DBA's sometimes maintain thousands of datafiles for each database they manage, so an Oracle storage solution should provide both high-performance I/O and failure-proof storage hardware. In fact, file and I/O management what what usually takes up a large part of an Oracle DBA's time. With Oracle's new ASM feature, you can automate traditional file management task. Under an ASM system, the Oracle DBA is in change of the management of physical storage from within Oracle's framework, instead of relying on the system administrator. Using the ASM diskgroups, you can address sets of disk simultaneously, instead of individual disks, and the database can dynamically configure storage based on changing workloads. By allowing the Oracle DBA the flexibility to manage complex storage-management devices across various server and storage platforms, ASM becomes a crucial part of Oracle's grid computing initiative.

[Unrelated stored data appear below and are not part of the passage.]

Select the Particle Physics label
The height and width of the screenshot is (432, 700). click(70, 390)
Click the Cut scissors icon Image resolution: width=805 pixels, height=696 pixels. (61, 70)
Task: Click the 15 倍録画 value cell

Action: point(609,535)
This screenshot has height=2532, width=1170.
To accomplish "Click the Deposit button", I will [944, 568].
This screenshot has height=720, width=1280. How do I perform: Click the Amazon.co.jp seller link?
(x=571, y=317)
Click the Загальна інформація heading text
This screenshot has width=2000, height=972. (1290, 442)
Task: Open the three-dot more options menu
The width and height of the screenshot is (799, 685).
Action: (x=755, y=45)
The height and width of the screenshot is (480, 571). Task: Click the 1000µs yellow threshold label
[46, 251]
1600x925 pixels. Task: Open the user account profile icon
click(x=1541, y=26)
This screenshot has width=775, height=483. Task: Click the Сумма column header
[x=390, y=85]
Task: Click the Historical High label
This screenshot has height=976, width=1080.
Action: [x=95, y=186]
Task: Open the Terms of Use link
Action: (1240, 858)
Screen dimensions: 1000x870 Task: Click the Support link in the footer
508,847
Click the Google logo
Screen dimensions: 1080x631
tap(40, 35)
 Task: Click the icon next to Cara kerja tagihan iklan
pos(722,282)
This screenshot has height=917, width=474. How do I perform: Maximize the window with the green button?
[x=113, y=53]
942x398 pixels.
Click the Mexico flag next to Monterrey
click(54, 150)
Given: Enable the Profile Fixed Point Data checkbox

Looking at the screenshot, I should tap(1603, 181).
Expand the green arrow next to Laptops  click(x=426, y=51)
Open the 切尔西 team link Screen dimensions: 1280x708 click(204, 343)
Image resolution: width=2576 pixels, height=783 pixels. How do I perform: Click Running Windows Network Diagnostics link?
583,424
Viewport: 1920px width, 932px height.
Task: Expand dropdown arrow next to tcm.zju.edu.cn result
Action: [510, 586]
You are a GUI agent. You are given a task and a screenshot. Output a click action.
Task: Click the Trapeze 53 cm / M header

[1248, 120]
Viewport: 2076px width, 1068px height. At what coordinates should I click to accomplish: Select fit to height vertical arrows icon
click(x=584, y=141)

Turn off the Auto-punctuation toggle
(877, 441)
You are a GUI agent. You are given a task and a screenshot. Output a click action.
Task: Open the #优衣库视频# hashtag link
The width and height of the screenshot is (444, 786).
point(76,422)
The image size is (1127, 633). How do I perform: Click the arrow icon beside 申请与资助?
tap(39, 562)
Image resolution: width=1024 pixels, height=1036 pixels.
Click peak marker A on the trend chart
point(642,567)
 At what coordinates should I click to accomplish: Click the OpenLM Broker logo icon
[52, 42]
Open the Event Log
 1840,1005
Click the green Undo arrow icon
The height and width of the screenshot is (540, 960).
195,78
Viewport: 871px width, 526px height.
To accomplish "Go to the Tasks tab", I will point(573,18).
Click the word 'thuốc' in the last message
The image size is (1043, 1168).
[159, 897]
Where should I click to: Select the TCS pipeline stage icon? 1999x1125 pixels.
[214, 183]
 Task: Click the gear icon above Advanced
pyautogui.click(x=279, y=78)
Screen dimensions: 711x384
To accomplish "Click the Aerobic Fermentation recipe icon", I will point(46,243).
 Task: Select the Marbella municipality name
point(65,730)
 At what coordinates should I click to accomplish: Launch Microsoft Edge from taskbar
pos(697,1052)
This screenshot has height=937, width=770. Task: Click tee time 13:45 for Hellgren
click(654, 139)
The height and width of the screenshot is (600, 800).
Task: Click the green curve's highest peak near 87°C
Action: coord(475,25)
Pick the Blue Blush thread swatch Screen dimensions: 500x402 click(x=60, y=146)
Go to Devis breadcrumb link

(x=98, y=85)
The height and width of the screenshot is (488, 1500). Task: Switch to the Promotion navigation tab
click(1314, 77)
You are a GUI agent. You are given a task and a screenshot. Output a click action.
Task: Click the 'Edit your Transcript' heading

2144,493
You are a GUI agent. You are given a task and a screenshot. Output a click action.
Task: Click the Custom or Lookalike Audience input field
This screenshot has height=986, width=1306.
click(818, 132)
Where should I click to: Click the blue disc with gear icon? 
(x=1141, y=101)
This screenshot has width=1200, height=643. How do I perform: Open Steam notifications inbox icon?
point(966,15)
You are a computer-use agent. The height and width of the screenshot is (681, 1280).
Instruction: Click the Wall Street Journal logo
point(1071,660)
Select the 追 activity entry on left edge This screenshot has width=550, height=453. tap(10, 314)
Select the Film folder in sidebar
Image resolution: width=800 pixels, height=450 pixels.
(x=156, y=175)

ASM is built on OMF, which means you don't have to worry about specifying filenames and location when creating new databases - all you have to do is identifying an ASM disk group, which consists of a set of disks. When you create a database or add a file, you can use familiar CREATE, ALTER and DROP SQL statements to allocate disk space. ASM acts as Oracle's built-in Logical Volume Manager by handling stripping and mirroring functions previously managed by third party tools. Under ASM, disk are grouped and managed by the database itself and made available for creating tablespaces. You don't have to mount the files as with the normal Linux or UNIX file systems. You also can't use the traditional tools, such as cp and tar, to copy the ASM files, nor you can describe them using the ls command. The database holds all information regarding ASM files. If you use ASM for an oracle file, the operating system can't see it. but RMAN and Oracle's other tool can.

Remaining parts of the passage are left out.